A two-layer networked learning control system using actor–critic neural network
Introduction
Networked control system (NCS) is composed of a controller and a remote system containing the physical plant, sensors and actuators. The controller and the plant are located at different spatial locations and directly connected through network to form a closed loop control [1]. NCS has been widely used in ball maglev system [2], dual-axis hydraulic positioning system [3], car suspension system [4] and large-scale transportation vehicles [5] due to various advantages including low cost of installation, ease of maintenance and greater flexibility.
In the controlled plant of NCS, most researches have focused on linear NCS in the last decade [6], [7], [8]. Recently, researches on NCS for complex plant have attracted significant amount of interests from both the industry and academics. Walsh et al. [9] designed a nonlinear controller without regard to the network for a Multiple-input–multiple-output (MIMO) nonlinear plant. When computer network inserted into the feedback loop, the closed loop properties and global exponential stability were still preserved by choosing the network protocol and bandwidth. Zhang et al. [10] proposed the guaranteed cost networked control method for the T–S fuzzy system with time delays in a network situation, and obtained the corresponding state feedback control law considering the quality of network service. Tanaka et al. [11] proposed shared control in internet-based remote stabilization for nonlinear systems. To design a shared controller to stabilize plural nonlinear systems simultaneously, they derived a shared control version of the stability condition for T–S fuzzy models with time-varying delays. Lian et al. [12] investigated multiple distributed communication delays as well as multiple-inputs and multiple-outputs. Due to the characteristics of a network architecture, piecewise constant plant inputs are assumed and discrete-time models of plant and controller dynamics are adopted to analyze the stability and performance of a closed loop NCS. Mao et al. [13] modeled NCS with sensor faults as a discrete model with system uncertainties, and given a sufficient condition for the stability in terms of linear matrix inequalities.
In the learning algorithm of NCS, some learning and intelligent control algorithms have been proposed to improve NCS performance. Pan et al. [14] proposed a sampled-data iterative learning control (ILC) approach for a class of nonlinear NCS. By assuming a partial prior knowledge on the transmission time delays, previous cycle based learning method was incorporated into the network based control for a general nonlinear system which satisfied global Lipschitz condition.
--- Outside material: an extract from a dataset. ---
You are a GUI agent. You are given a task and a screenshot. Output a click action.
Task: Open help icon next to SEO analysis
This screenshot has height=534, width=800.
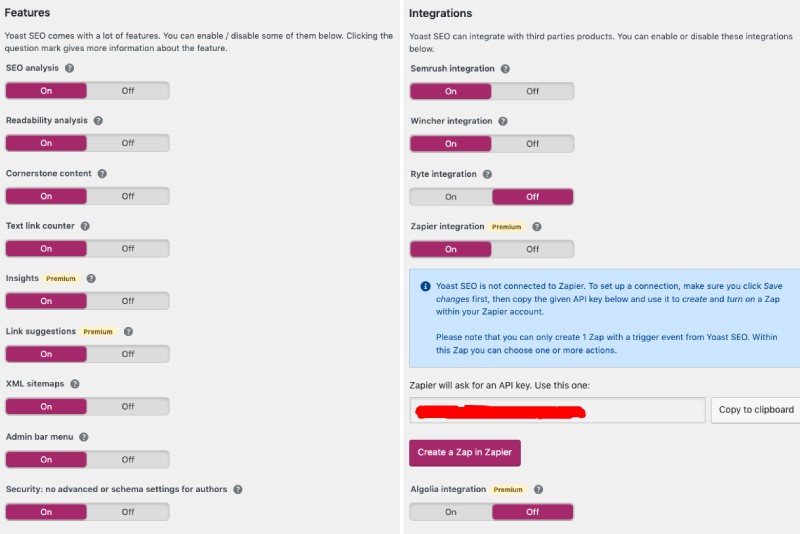click(69, 68)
Lian et al. [15] utilized an integrated networked control design chart to help select design parameters. By utilizing deadband control and state estimation, they further presented the communication modules for guaranteeing both control and communication performance. Li and Fang [16] proposed a novel fuzzy logic method with the delays estimated by a delay window. This method could not only save the power of control node but also preserve NCS performance. Yi et al. [17] presented a new modeling scheme with variable-period sampling for NCS. With the aid of the networked-induced delay prediction based on the BP neural network, the model could be controlled.
In the architecture of NCS, single-layer NCS architecture was widely applied, and a series of research results have been found in most of the existing literature. However, two-layer NCS architecture has received increased attention in the past few years. Lee et al. [18] derived the worst case communication delay based on timing analysis of the switched Ethernet with multiple switching hubs. Then, the experiments showed that if the number of stations and levels were chosen appropriately, the switched Ethernet with multiple switching hubs could be used for the real-time industrial network. Yang [19], Yang et al. [20] introduced a two-level communication model. In the model, a basic control problem was achieved via level 1 communication, whereas a controller parameter adaptation problem was achieved via level 2 communication.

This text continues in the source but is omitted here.